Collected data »
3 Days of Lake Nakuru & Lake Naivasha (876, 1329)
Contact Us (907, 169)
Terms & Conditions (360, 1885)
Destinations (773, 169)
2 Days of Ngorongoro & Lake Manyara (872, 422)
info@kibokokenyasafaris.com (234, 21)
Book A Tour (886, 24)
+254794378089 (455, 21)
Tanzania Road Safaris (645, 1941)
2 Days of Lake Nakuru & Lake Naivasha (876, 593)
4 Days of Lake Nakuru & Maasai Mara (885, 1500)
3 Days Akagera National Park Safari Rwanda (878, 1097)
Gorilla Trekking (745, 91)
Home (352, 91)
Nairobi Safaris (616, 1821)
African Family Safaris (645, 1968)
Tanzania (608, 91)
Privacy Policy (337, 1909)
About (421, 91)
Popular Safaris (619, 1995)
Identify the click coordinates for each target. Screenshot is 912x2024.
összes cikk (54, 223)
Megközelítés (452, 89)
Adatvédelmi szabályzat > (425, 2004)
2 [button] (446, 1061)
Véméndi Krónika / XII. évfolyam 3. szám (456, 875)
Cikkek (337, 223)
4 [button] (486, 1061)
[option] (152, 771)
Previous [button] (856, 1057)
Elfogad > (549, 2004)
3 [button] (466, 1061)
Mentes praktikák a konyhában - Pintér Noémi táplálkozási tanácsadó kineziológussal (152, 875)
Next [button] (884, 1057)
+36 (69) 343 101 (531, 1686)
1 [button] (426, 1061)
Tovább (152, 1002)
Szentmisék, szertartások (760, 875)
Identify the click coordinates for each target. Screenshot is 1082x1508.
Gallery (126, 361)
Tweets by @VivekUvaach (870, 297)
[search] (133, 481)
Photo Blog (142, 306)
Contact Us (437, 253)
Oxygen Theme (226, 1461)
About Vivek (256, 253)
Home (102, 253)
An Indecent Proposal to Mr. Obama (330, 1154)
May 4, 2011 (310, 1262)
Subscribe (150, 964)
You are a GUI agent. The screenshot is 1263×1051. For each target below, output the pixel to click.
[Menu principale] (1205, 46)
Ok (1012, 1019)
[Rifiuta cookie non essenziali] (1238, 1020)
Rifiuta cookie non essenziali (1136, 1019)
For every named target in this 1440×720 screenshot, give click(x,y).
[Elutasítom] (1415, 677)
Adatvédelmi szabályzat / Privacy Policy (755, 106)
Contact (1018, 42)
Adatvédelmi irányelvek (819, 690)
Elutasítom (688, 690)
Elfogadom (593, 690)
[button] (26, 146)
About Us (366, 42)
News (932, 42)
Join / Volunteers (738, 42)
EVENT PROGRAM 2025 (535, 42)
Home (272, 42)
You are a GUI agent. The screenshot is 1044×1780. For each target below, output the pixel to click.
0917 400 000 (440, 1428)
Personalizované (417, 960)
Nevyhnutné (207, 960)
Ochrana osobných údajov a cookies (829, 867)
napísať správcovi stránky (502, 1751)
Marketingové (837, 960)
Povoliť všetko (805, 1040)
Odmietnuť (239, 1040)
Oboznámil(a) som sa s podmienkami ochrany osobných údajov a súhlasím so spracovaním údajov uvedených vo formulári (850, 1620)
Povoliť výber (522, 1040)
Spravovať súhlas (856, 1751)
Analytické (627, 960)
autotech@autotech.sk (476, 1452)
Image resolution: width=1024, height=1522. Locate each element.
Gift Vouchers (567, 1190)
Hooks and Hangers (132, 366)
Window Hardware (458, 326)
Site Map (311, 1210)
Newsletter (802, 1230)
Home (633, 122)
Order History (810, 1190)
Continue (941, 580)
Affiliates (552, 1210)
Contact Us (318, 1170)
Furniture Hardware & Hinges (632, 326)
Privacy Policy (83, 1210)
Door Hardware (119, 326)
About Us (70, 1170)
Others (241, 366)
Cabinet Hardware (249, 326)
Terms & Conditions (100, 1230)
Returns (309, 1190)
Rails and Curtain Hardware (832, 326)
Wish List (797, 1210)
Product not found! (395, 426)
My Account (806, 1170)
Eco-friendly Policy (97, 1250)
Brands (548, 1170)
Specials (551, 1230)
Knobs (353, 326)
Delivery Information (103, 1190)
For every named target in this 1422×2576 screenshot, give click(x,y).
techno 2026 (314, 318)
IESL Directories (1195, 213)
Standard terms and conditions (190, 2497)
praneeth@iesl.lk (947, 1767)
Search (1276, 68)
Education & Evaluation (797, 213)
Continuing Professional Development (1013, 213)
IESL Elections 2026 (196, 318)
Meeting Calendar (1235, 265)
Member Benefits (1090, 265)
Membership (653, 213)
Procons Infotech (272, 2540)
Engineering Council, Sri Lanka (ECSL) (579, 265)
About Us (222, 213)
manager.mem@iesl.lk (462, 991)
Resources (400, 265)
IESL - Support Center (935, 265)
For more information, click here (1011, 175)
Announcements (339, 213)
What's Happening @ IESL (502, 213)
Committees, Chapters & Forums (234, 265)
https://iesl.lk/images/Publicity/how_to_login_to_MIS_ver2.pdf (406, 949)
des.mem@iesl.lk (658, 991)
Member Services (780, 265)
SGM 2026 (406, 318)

YOUR TASK » Arrange all the rows above as a Markdown table with two columns, "No." for the row number and "Entry" for the line. Leave out any blank lines.

OUTPUT OF THE TASK »
| No. | Entry |
|---|---|
| 1 | 3 Days of Lake Nakuru & Lake Naivasha (876, 1329) |
| 2 | Contact Us (907, 169) |
| 3 | Terms & Conditions (360, 1885) |
| 4 | Destinations (773, 169) |
| 5 | 2 Days of Ngorongoro & Lake Manyara (872, 422) |
| 6 | info@kibokokenyasafaris.com (234, 21) |
| 7 | Book A Tour (886, 24) |
| 8 | +254794378089 (455, 21) |
| 9 | Tanzania Road Safaris (645, 1941) |
| 10 | 2 Days of Lake Nakuru & Lake Naivasha (876, 593) |
| 11 | 4 Days of Lake Nakuru & Maasai Mara (885, 1500) |
| 12 | 3 Days Akagera National Park Safari Rwanda (878, 1097) |
| 13 | Gorilla Trekking (745, 91) |
| 14 | Home (352, 91) |
| 15 | Nairobi Safaris (616, 1821) |
| 16 | African Family Safaris (645, 1968) |
| 17 | Tanzania (608, 91) |
| 18 | Privacy Policy (337, 1909) |
| 19 | About (421, 91) |
| 20 | Popular Safaris (619, 1995) |
| 21 | Identify the click coordinates for each target. Screenshot is 912x2024. |
| 22 | összes cikk (54, 223) |
| 23 | Megközelítés (452, 89) |
| 24 | Adatvédelmi szabályzat > (425, 2004) |
| 25 | 2 [button] (446, 1061) |
| 26 | Véméndi Krónika / XII. évfolyam 3. szám (456, 875) |
| 27 | Cikkek (337, 223) |
| 28 | 4 [button] (486, 1061) |
| 29 | [option] (152, 771) |
| 30 | Previous [button] (856, 1057) |
| 31 | Elfogad > (549, 2004) |
| 32 | 3 [button] (466, 1061) |
| 33 | Mentes praktikák a konyhában - Pintér Noémi táplálkozási tanácsadó kineziológussal (152, 875) |
| 34 | Next [button] (884, 1057) |
| 35 | +36 (69) 343 101 (531, 1686) |
| 36 | 1 [button] (426, 1061) |
| 37 | Tovább (152, 1002) |
| 38 | Szentmisék, szertartások (760, 875) |
| 39 | Identify the click coordinates for each target. Screenshot is 1082x1508. |
| 40 | Gallery (126, 361) |
| 41 | Tweets by @VivekUvaach (870, 297) |
| 42 | [search] (133, 481) |
| 43 | Photo Blog (142, 306) |
| 44 | Contact Us (437, 253) |
| 45 | Oxygen Theme (226, 1461) |
| 46 | About Vivek (256, 253) |
| 47 | Home (102, 253) |
| 48 | An Indecent Proposal to Mr. Obama (330, 1154) |
| 49 | May 4, 2011 (310, 1262) |
| 50 | Subscribe (150, 964) |
| 51 | You are a GUI agent. The screenshot is 1263×1051. For each target below, output the pixel to click. |
| 52 | [Menu principale] (1205, 46) |
| 53 | Ok (1012, 1019) |
| 54 | [Rifiuta cookie non essenziali] (1238, 1020) |
| 55 | Rifiuta cookie non essenziali (1136, 1019) |
| 56 | For every named target in this 1440×720 screenshot, give click(x,y). |
| 57 | [Elutasítom] (1415, 677) |
| 58 | Adatvédelmi szabályzat / Privacy Policy (755, 106) |
| 59 | Contact (1018, 42) |
| 60 | Adatvédelmi irányelvek (819, 690) |
| 61 | Elutasítom (688, 690) |
| 62 | Elfogadom (593, 690) |
| 63 | [button] (26, 146) |
| 64 | About Us (366, 42) |
| 65 | News (932, 42) |
| 66 | Join / Volunteers (738, 42) |
| 67 | EVENT PROGRAM 2025 (535, 42) |
| 68 | Home (272, 42) |
| 69 | You are a GUI agent. The screenshot is 1044×1780. For each target below, output the pixel to click. |
| 70 | 0917 400 000 (440, 1428) |
| 71 | Personalizované (417, 960) |
| 72 | Nevyhnutné (207, 960) |
| 73 | Ochrana osobných údajov a cookies (829, 867) |
| 74 | napísať správcovi stránky (502, 1751) |
| 75 | Marketingové (837, 960) |
| 76 | Povoliť všetko (805, 1040) |
| 77 | Odmietnuť (239, 1040) |
| 78 | Oboznámil(a) som sa s podmienkami ochrany osobných údajov a súhlasím so spracovaním údajov uvedených vo formulári (850, 1620) |
| 79 | Povoliť výber (522, 1040) |
| 80 | Spravovať súhlas (856, 1751) |
| 81 | Analytické (627, 960) |
| 82 | autotech@autotech.sk (476, 1452) |
| 83 | Image resolution: width=1024, height=1522. Locate each element. |
| 84 | Gift Vouchers (567, 1190) |
| 85 | Hooks and Hangers (132, 366) |
| 86 | Window Hardware (458, 326) |
| 87 | Site Map (311, 1210) |
| 88 | Newsletter (802, 1230) |
| 89 | Home (633, 122) |
| 90 | Order History (810, 1190) |
| 91 | Continue (941, 580) |
| 92 | Affiliates (552, 1210) |
| 93 | Contact Us (318, 1170) |
| 94 | Furniture Hardware & Hinges (632, 326) |
| 95 | Privacy Policy (83, 1210) |
| 96 | Door Hardware (119, 326) |
| 97 | About Us (70, 1170) |
| 98 | Others (241, 366) |
| 99 | Cabinet Hardware (249, 326) |
| 100 | Terms & Conditions (100, 1230) |
| 101 | Returns (309, 1190) |
| 102 | Rails and Curtain Hardware (832, 326) |
| 103 | Wish List (797, 1210) |
| 104 | Product not found! (395, 426) |
| 105 | My Account (806, 1170) |
| 106 | Eco-friendly Policy (97, 1250) |
| 107 | Brands (548, 1170) |
| 108 | Specials (551, 1230) |
| 109 | Knobs (353, 326) |
| 110 | Delivery Information (103, 1190) |
| 111 | For every named target in this 1422×2576 screenshot, give click(x,y). |
| 112 | techno 2026 (314, 318) |
| 113 | IESL Directories (1195, 213) |
| 114 | Standard terms and conditions (190, 2497) |
| 115 | praneeth@iesl.lk (947, 1767) |
| 116 | Search (1276, 68) |
| 117 | Education & Evaluation (797, 213) |
| 118 | Continuing Professional Development (1013, 213) |
| 119 | IESL Elections 2026 (196, 318) |
| 120 | Meeting Calendar (1235, 265) |
| 121 | Member Benefits (1090, 265) |
| 122 | Membership (653, 213) |
| 123 | Procons Infotech (272, 2540) |
| 124 | Engineering Council, Sri Lanka (ECSL) (579, 265) |
| 125 | About Us (222, 213) |
| 126 | manager.mem@iesl.lk (462, 991) |
| 127 | Resources (400, 265) |
| 128 | IESL - Support Center (935, 265) |
| 129 | For more information, click here (1011, 175) |
| 130 | Announcements (339, 213) |
| 131 | What's Happening @ IESL (502, 213) |
| 132 | Committees, Chapters & Forums (234, 265) |
| 133 | https://iesl.lk/images/Publicity/how_to_login_to_MIS_ver2.pdf (406, 949) |
| 134 | des.mem@iesl.lk (658, 991) |
| 135 | Member Services (780, 265) |
| 136 | SGM 2026 (406, 318) |